Chinese and Russian law enforcement agencies will directly approach U.S. companies to ask for this information on their citizens; intelligence and security services may also harass or intimidate employees on the ground in local offices, pointing to data access laws and demanding they hand it over. Sometimes, the threat is made quietly or implicitly. Other times, failure to comply is met with outright force: When Google and Apple refused to delete an opposition app in September 2021, the Kremlin threatened staff on the ground in Russia and sent armed, masked thugs to sit around Google’s Moscow office. Particularly as U.S. tensions continue to heighten with China and Russia, there is little indication this pressure will fade.
To be clear, U.S. businesses are not just dealing with these issues in China and Russia. Many countries, including U.S. allies and partners, legitimately need access to information around criminals, terrorists, and spies in their borders. This need has catalyzed everything from renegotiations of the U.S.-EU Privacy Shield framework to Washington’s executive CLOUD Act agreement with the U.K., which permits a British judge to decide, under certain circumstances, whether U.K. law enforcement meets the burden of proof to request data from a U.S. firm. A key driver of data localization proposals in India, to give another example, is the horribly slow and inefficient process for Indian law enforcement to file data requests to the U.S. government.
The risks are pronounced in authoritarian regimes, however, for at least two main reasons: Companies are now forced to decide which requests are legitimate and which are aimed at repression. Should they reject a request, those countries may turn around and threaten employees, haul executives to jail, or otherwise jeopardize the physical safety of in-country offices and employees. Even in India, a crucial U.S. partner, the state raided a Twitter office in March 2021 (though no employees were there) when the company wouldn’t comply with demands.

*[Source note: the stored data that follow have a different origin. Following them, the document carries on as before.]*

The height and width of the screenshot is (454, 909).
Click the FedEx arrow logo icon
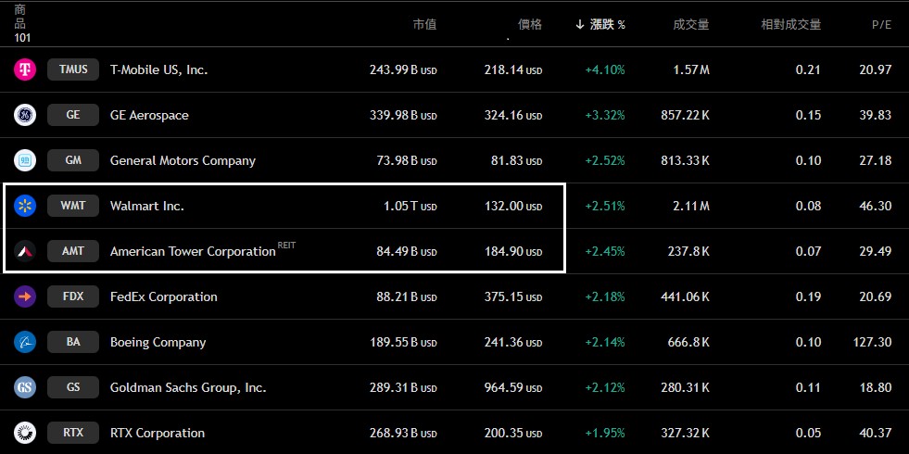(x=25, y=296)
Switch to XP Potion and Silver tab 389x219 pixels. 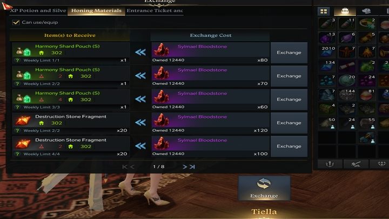[38, 11]
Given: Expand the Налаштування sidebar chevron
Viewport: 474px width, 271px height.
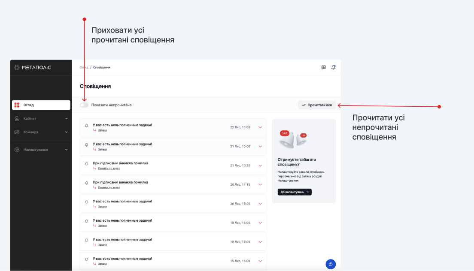Looking at the screenshot, I should click(x=67, y=150).
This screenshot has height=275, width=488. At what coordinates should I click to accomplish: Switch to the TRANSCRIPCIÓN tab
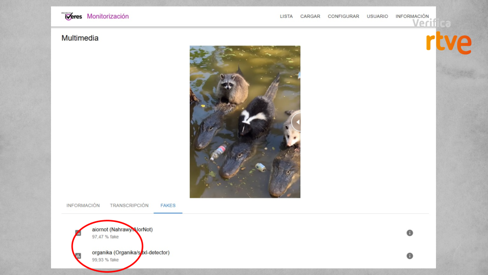click(x=129, y=206)

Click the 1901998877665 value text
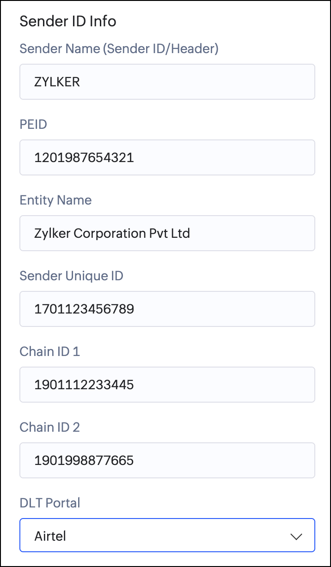coord(84,460)
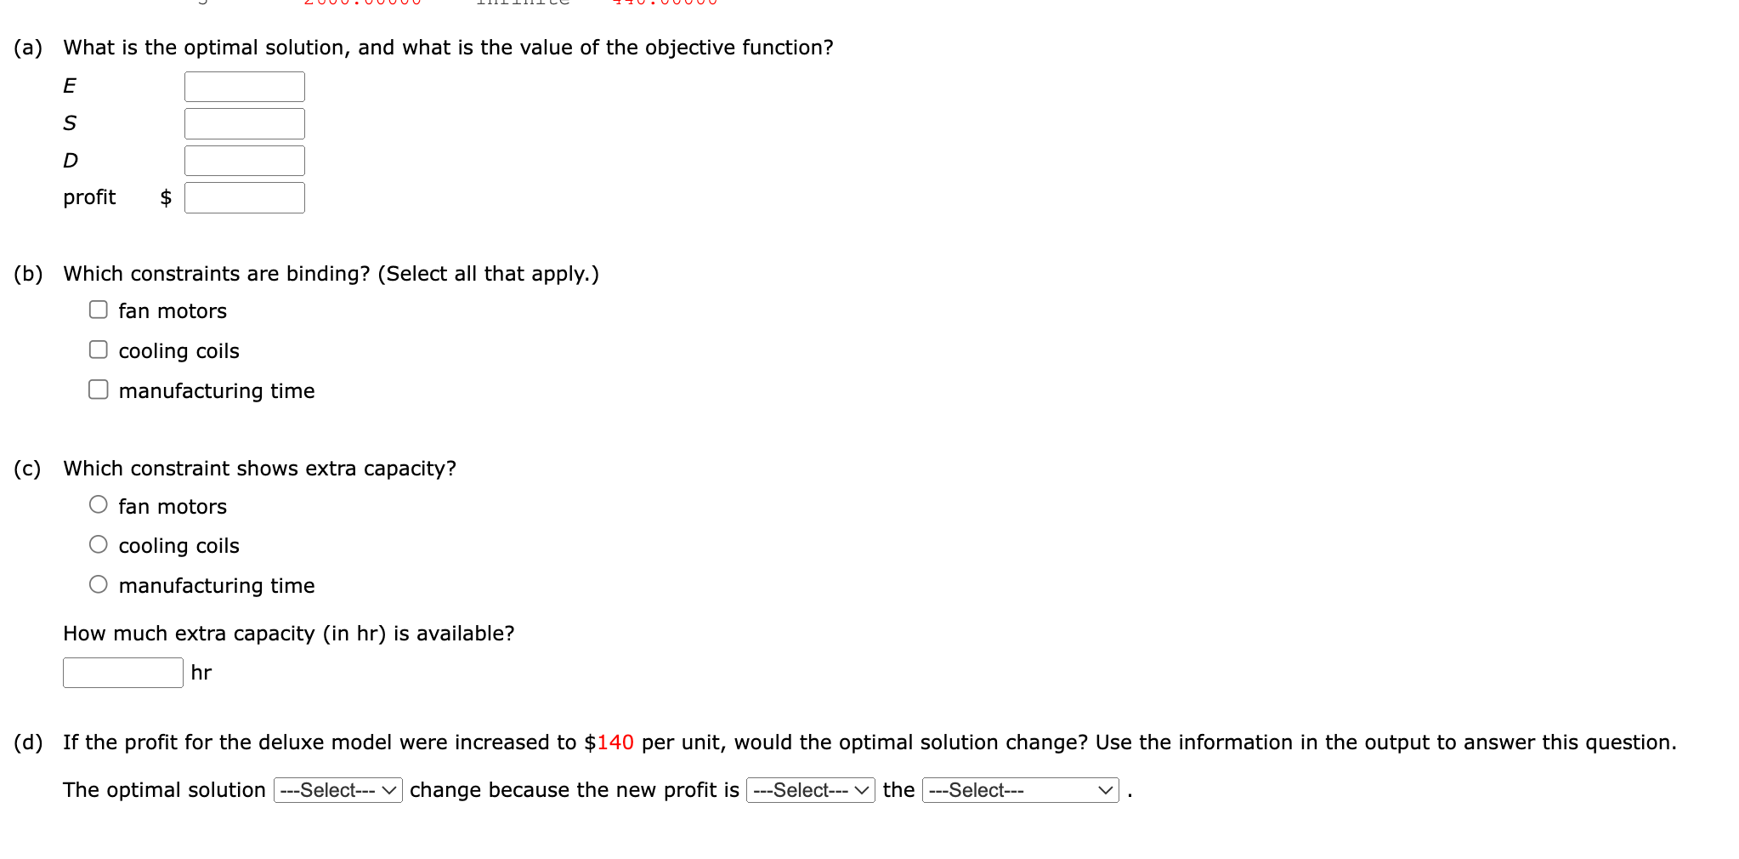Click the D value input field
Screen dimensions: 1739x859
click(x=244, y=160)
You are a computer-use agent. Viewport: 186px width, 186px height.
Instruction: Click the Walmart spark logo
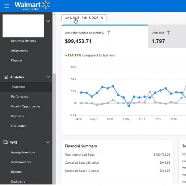46,5
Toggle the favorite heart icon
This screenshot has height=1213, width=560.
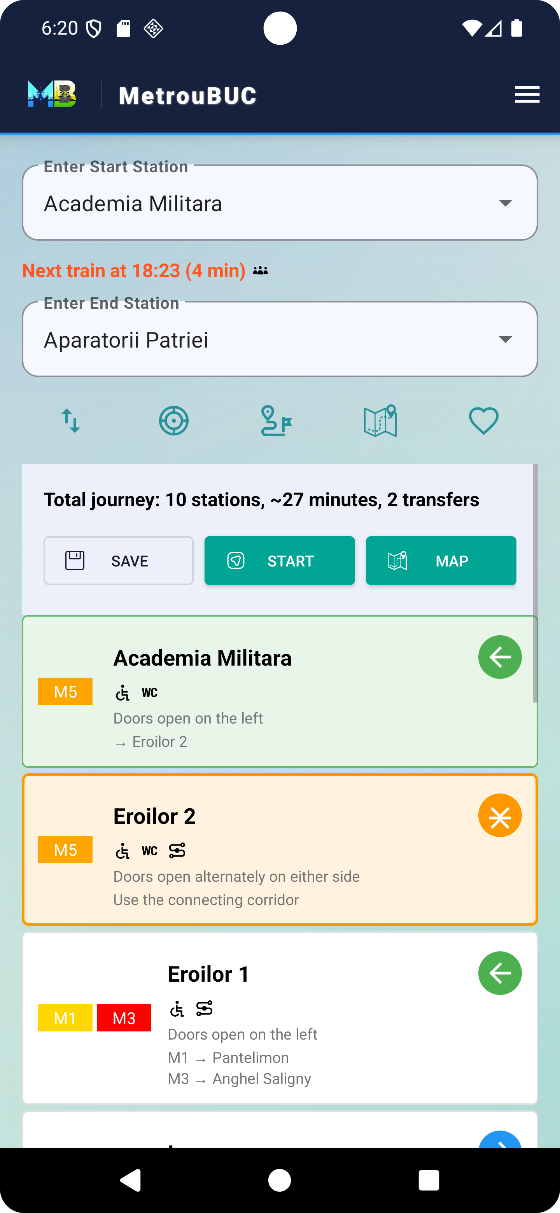pos(483,421)
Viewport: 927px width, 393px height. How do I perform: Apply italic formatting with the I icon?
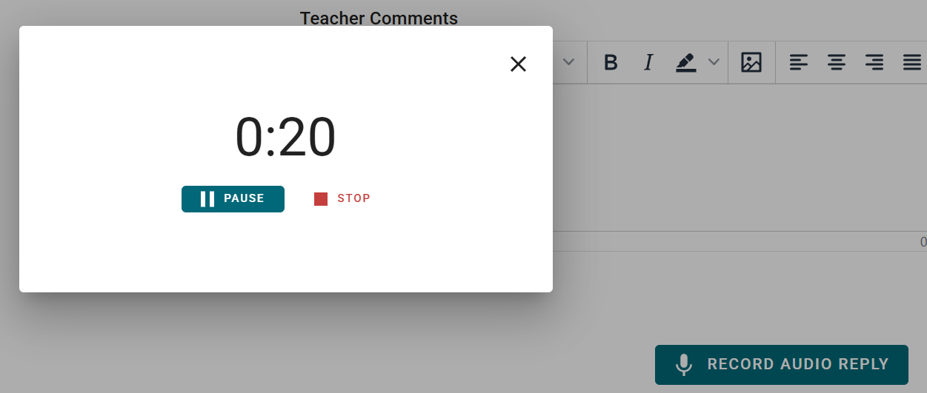[648, 63]
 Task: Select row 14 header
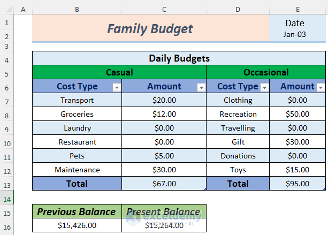click(x=6, y=199)
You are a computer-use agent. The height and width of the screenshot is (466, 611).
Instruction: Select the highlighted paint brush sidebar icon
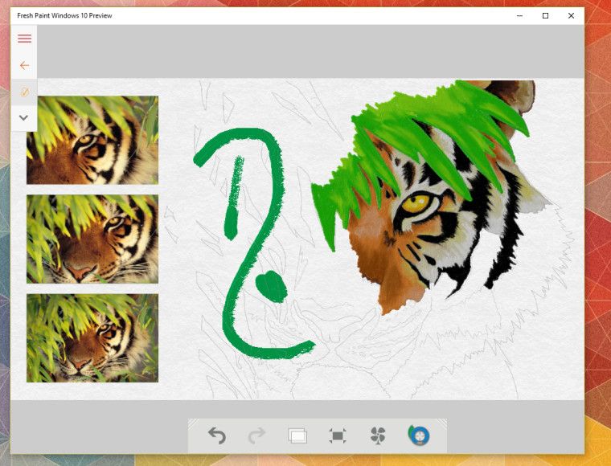(x=24, y=92)
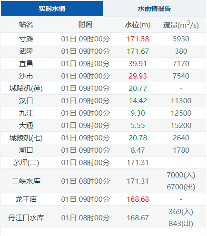Click the 武隆 station name

[x=26, y=51]
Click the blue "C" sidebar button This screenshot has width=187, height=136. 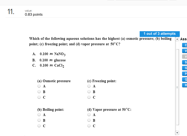pos(185,45)
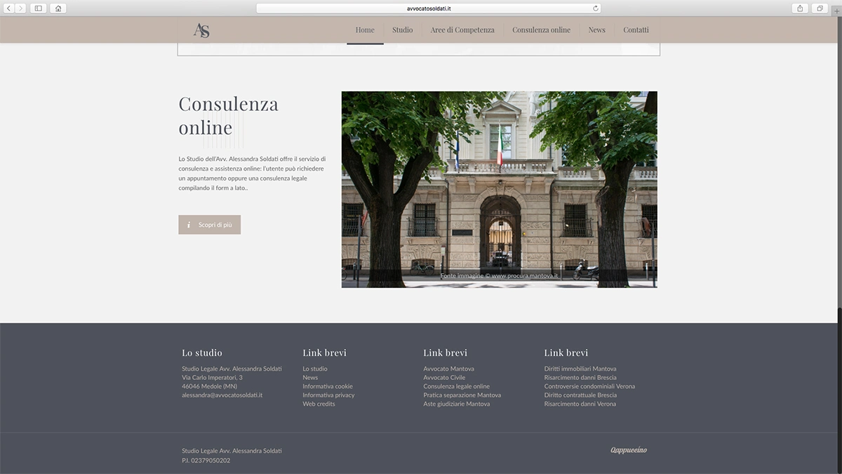
Task: Show all tabs with the tab overview icon
Action: (x=820, y=8)
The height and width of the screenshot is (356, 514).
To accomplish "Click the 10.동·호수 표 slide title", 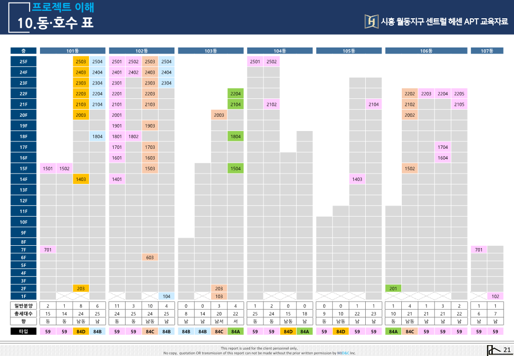I will pos(55,23).
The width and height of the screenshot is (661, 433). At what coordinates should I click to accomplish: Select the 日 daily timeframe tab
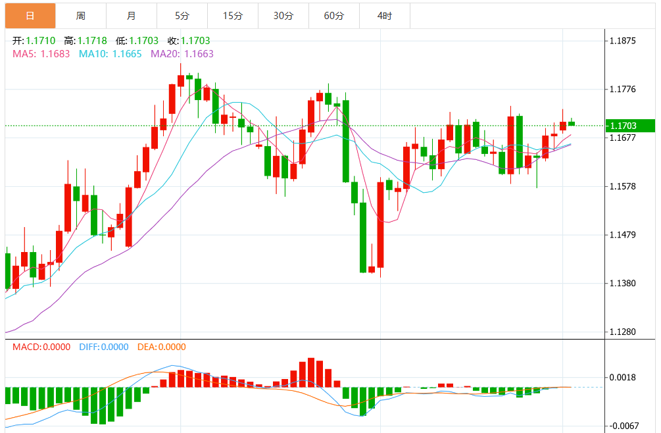(x=30, y=16)
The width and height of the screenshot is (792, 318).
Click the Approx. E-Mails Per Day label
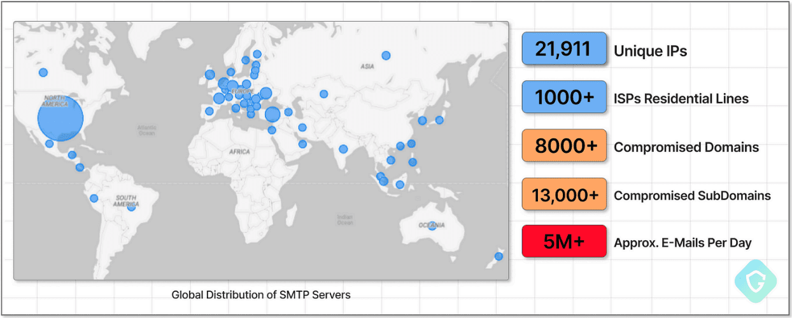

Washington is feeling enormous pressure from allies and partners to make data much more accessible. For the administration, the key lies in continuing to negotiate cross-border data flow and data access requirements—including where that pressure is driving data localization, like in India. The U.S. can also work with individual countries to speed up and standardize the process for requesting data from American firms.
Companies operating in authoritarian regimes are staring down far more difficult decisions. For those businesses that touch priority issues for Beijing and Moscow—like online speech, elections, and dissent—keeping offices and employees in those jurisdictions is very likely going to enable those regimes to coerce compliance. Broadly, U.S. companies need to learn to navigate multiple legal jurisdictions at the same time, where this navigation will require them to synchronize their international behavior with unique data regimes. In the meantime, it’s employees and offices on the ground that form the front lines of this fight—and authoritarian regimes have them in their crosshairs.